Marsh Q1 growth slows as GC accelerates…Allianz Worldwide Partners USA sees 30% revenue spike.. Willis predicts power drain in reinsurance market.. Working adults short of critical insurance coverage: Study


Marsh Q1 growth slows as GC accelerates

Compiled by insurance24

HARARE, Marsh & McLennan Companies’ (MMC) primary broking business reported slowing underlying revenue growth in the first quarter within a set of group results which exceeded expectations.

The pace of underlying growth at Marsh declined to 2 percent for the first quarter, slowing from a growth rate of 5 percent in the same period last year.

Marsh achieved a 3 percent uptick in underlying revenue at its US and Canadian division. But first-quarter revenue in the Emea region declined by 2 percent.

Overall revenue at the international operations, which also include Latin America and Asia Pacific, was flat. Total revenue at Marsh was $1.69bn.

Meanwhile, reinsurance business Guy Carpenter reported a 7 percent jump in underlying revenue to $637mn, accelerating from a pace of 4 percent growth in the first quarter last year.

The overall risk and insurance services division recorded a 26 percent increase in operating income, which rose to $716mn for the period.

The earnings contributed to above-forecast 23 percent growth in MMC’s earnings per share (EPS) to $1.34.

The group’s EPS compared with a consensus estimate of $1.30 per share.

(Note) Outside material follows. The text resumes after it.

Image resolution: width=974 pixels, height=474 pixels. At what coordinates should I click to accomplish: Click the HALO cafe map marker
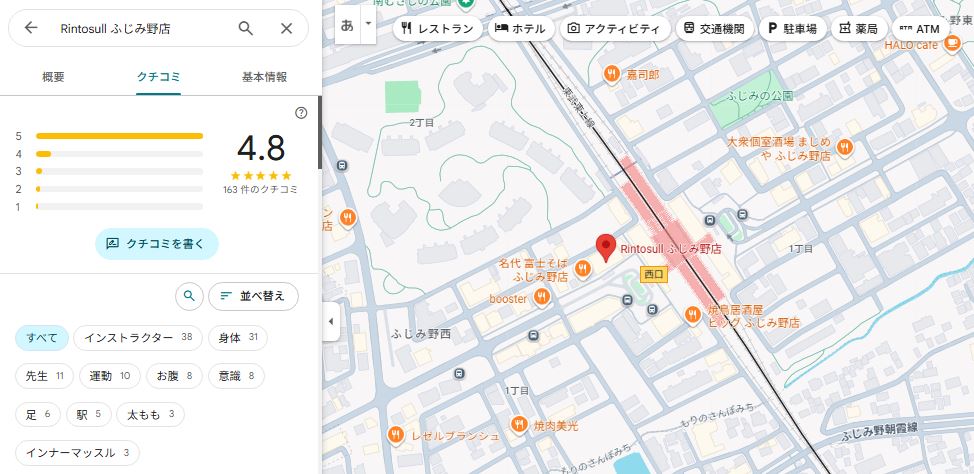951,43
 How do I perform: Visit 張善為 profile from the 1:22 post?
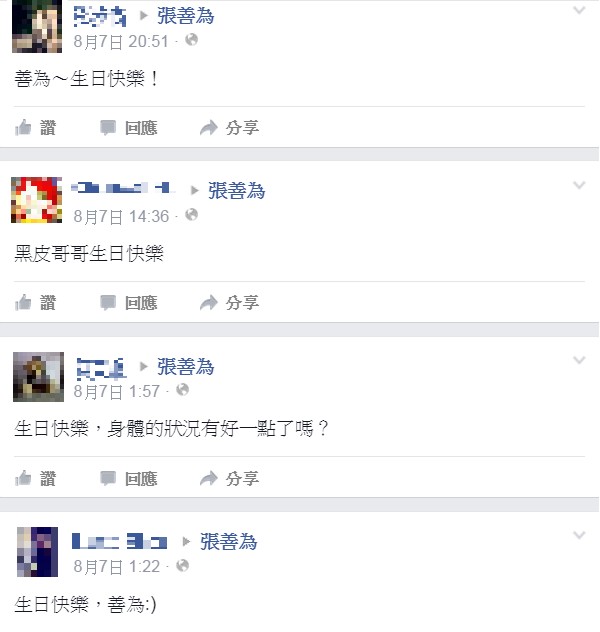pos(228,541)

Operating profit at MMC reached $908mn, an increase of 21 percent on the prior year.

Meanwhile, group revenue jumped by 14 percent year on year to $4bn.

Operating profit at the group’s consultancy division increased by 10 percent to $247mn.

MMC president and CEO Dan Glaser said the year had got off to a good start and that MMC was well positioned to deliver organic revenue growth of between 3 percent and 5 percent in 2018.

He also promised margin expansion and “strong growth in earnings per share in 2018”.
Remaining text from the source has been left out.